Is it possible that the sedative did not work?? On reflexion, that it what it felt like. The consultant did not speak to me afterwards so I had no opportunity to ask questions. I intend asking for an appointment with her to discuss this, as now a barium enema is planned (according to the write up that was given to me afterwards)
For example: "A 49-yr old female sedated with midazolam developed severe aggressive behavior during insertion of implants, which increased with further increments of midazolam. This paradoxical reaction was terminated by the injection of flumazenil, after which the patient calmly underwent the procedure." Reports are few and these effects seem rather short-lived and/or reversible. I find it odd that any lengthy paradoxical effects would last enough to be prescribed meds. Indeed, Versed (aka midazolam) is useful for treating agitated or combative behaviors (as well as seizures - muscle relaxant).
I did see an about.com article on Versed (and I dislike about.com because I've found quite a few things that are flat-out wrong on there by so-called experts) that said "a small minority of patients feel agitated, hyperactive or combative when taking Versed, rather than the anxiety relief and relaxation that is intended." But while it doesn't say so, this seems to be based on reports of in-procedure reactions, not prolonged after surgery. For those experiencing these, I would definitely suggest having further work-up. I also acknowledge that adverse effects are very likely under reported, but I couldn't find anything on lasting behavioral changes so I hope that means that those experiencing these problems will only have to deal with them temporarily. But get checked out!
But to be sure, I did have a "Twilight" sedation many years prior (~15yrs) that was awful. I have no idea what they used but I remember some of the procedure, then later trying to wake up, unable to see (I assume because I couldn't figure out how to open my eyes), scratching the wall beside my bed, and begging for help. I could hear a nurse come in and she ignored me, until I finally got her to answer about how the procedure went. She was brusque and rude. My t1houghts are that they likely did not do a good job of titrating the meds they used on me because they either didn't care, use the same amount for every patient whether or not it was effective, and/or were in a hurry. I was rather rushed and pushed into having the procedure done, I was distraught, and not well informed at the time. I have gone into the medical profession since and will always remember how I was treated and felt. It was not acceptable.

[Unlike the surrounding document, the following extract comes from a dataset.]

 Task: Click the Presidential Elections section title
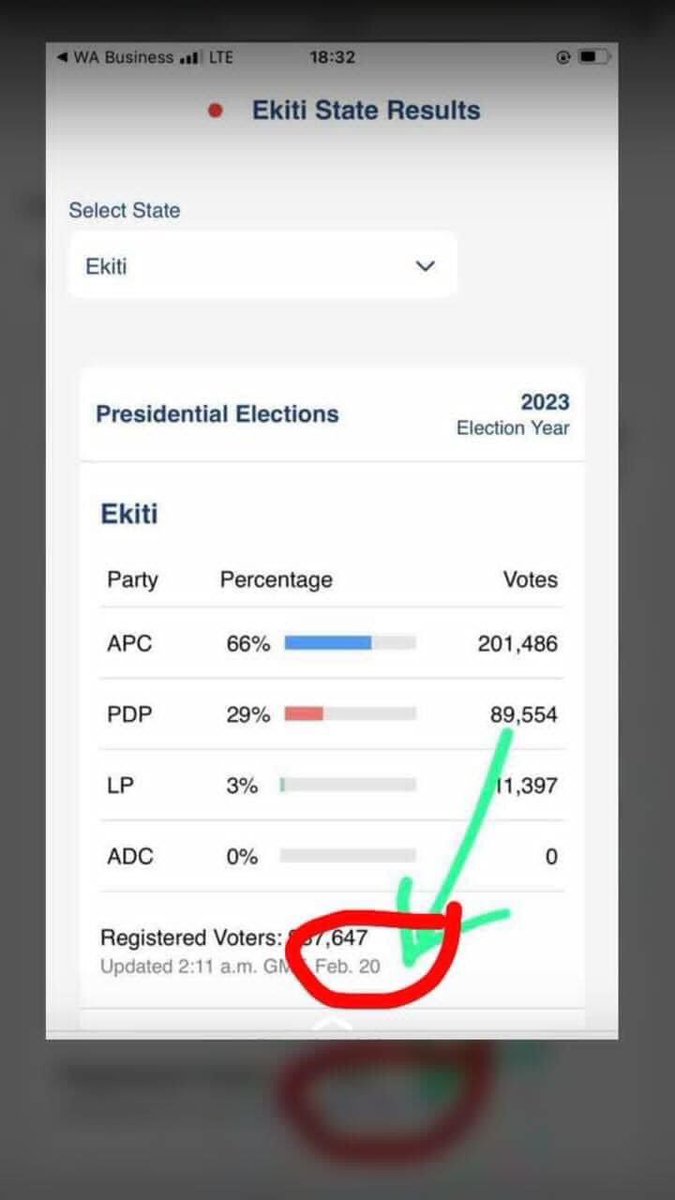coord(217,414)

I think it is best to vet the staff at whatever facility you use for whatever procedure you are having. If they don't care or take the time to answer your questions then you aren't getting good care. It can make all the difference!

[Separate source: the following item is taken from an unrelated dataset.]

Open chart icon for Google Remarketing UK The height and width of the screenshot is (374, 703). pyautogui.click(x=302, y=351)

I have since had a colonoscopy with NO drugs...I was warned the doc who did it that "Most patients can't tolerate the pain," which I think was a scare tactic to get me to ask for the sedation. The "pain" was just a few seconds of bad, crampy gas here and there as he inflated the colon at the flexures to advance the scope.

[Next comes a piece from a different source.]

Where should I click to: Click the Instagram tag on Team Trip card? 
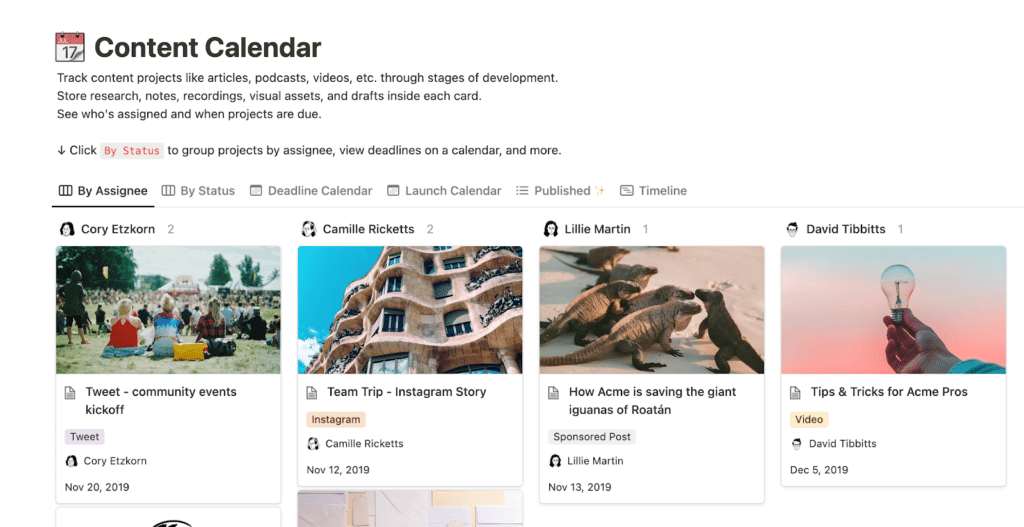tap(335, 420)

Conscious sedation does NOTHING for pain. Unless you are so anxious that you cannot otherwise tolerate the procedure you're having, there is absolutely no reason for it, other than to potentially make the provider's job easier. If you don't want it, discuss this ahead with both your primary care provider and the specialist who will be doing the procedure. If you feel someone is trying to talk you into something you don't want, find another provider.
I really feel for you. I went through a very painful colonoscopy 3 years ago. Now I am a chronic pain patient of 16 years and have to take some heavy duty pain meds. I always have had a very high tolerance as well.
I was given the max dose of fentanyl, versed and benadryl. Was awake and in excruciating pain throughout. This cocktail worked before quite well. It is possible that they did not get the I.V. in clean.
Have and upcoming lumbar injection and do not like propofol as I wake with a massive headache in which more pain meds. are needed. I will try the fent/versed again hoping it worked great like the first time.
God bless. Hope you have better outcome if you need another procedure.
The information leaflet I was given prior to the procedure said I might experience 'some discomfort'.